Ford Allegro 1963 Concept

Almost as if a switch had been flipped near the end of the 1950s, American stylists dropped baroque, overly complicated and ornamented designs for much simpler ones.  This can be seen in production cars starting around 1960 or 1961 for many brands.  That fashion continued for much of the decade.

This post deals with a Ford concept car from those times, the Allegro that was announced mid-1963.  Unlike a number of concepts from that era, it had production potential, being based on Taunus (German Ford) mechanicals.  Since this was also a time when American firms were marketing what were termed "captive imports" -- cars brought over from their overseas affiliates -- it's possible that the Allegro was a test of a sporty Taunus, even though styling was done in Dearborn.

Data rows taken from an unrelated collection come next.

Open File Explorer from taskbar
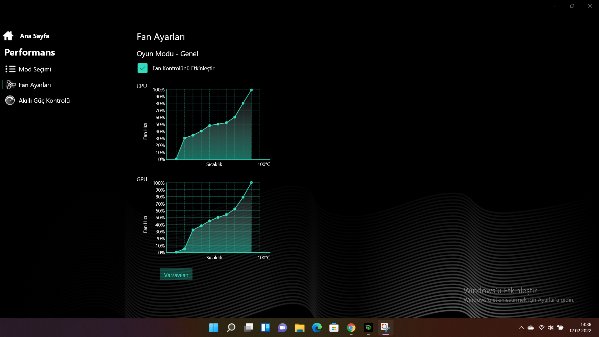This screenshot has width=599, height=337. click(x=300, y=328)

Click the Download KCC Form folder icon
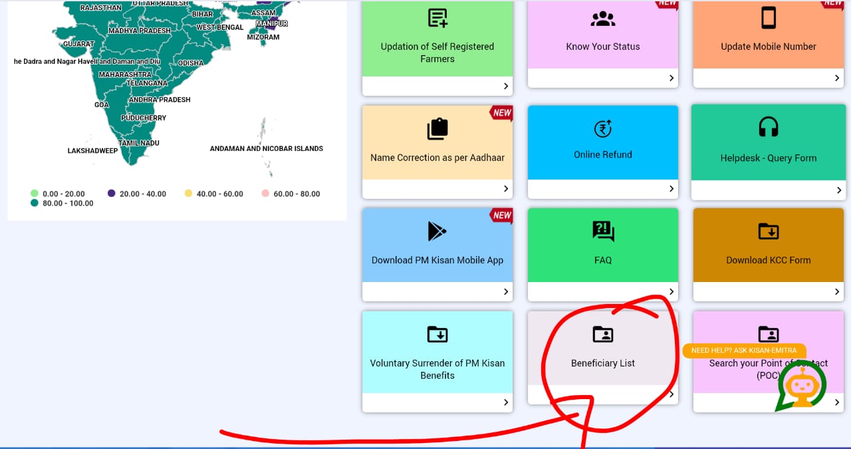pos(769,231)
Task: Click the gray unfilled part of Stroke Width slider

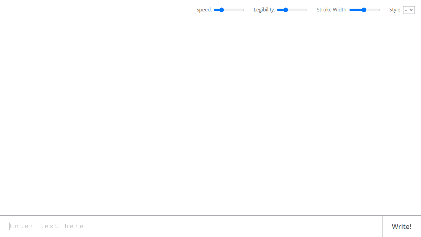Action: [373, 10]
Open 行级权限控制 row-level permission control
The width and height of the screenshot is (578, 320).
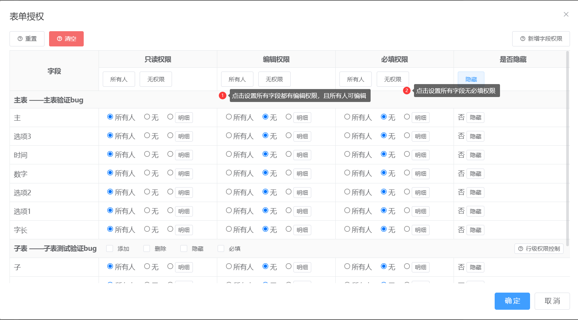coord(539,248)
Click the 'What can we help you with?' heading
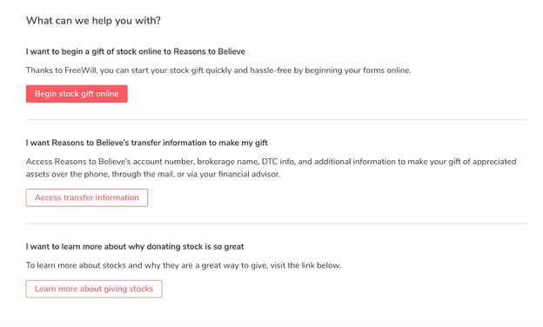Image resolution: width=543 pixels, height=327 pixels. (93, 21)
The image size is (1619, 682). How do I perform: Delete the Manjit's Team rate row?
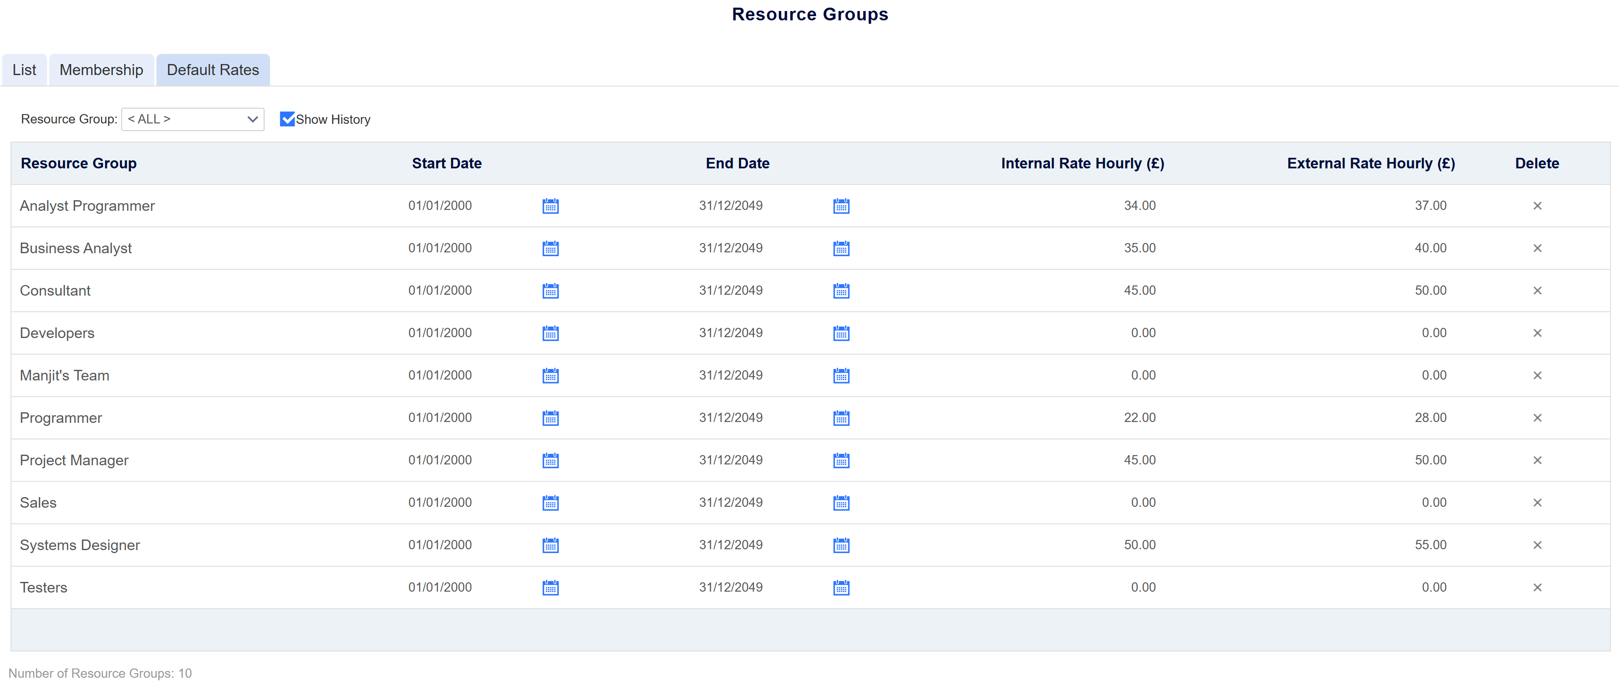[x=1537, y=376]
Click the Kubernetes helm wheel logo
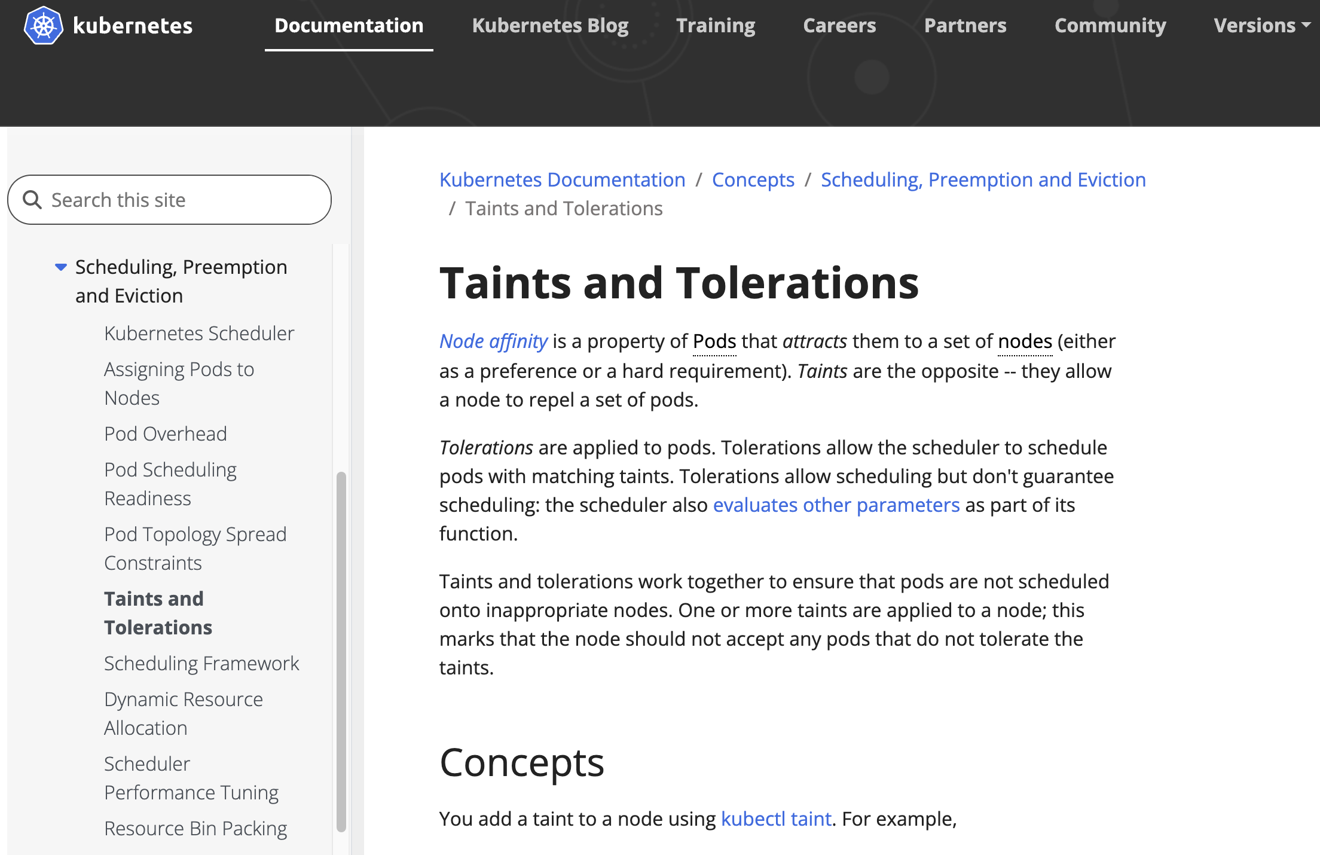This screenshot has width=1320, height=855. tap(43, 26)
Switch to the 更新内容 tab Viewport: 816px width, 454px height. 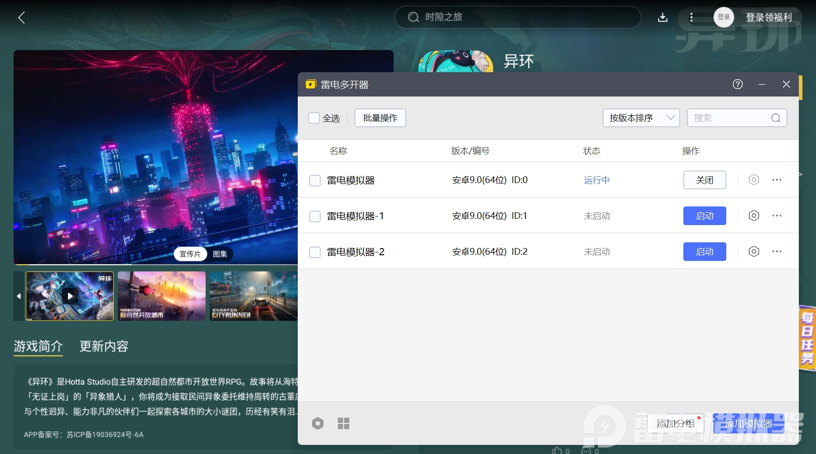click(x=104, y=346)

An interesting feature was its Ford Mustang-like front design that anticipated production Mustangs that were announced in April 1964.  Actually, "anticipate" isn't really correct.  The Mustang frontal design was essentially established by the fall of 1962, about the same time Allegro's design was finalized.  So apparently the Allegro was a form of Mustang preview, and conceivably might have retained a Mustang feeling had it ever entered production.


An Allegro styling mockup from the summer of 1962.  Its grille has no Mustang relationship.

The initial Mustang, revealed April 1964.

The mid-1963 Allegro showing a frontal design done in the same spirit as the Mustang.

The Allegro was a very trim design featuring a tall "greenhouse" -- proportions often seen from the early 1960s until aerodynamic considerations began dictating body shapes by the mid-1980s.  I find the wheels a little on the small side and the greenhouse a little too high.  The cure would be larger wheels and a slightly higher belt and fender line.  The tail lights are nicely round and Ford-like (from the 1950s), but are too large and carry a hint of the jet fighter influence prominent in some previous Ford concept cars.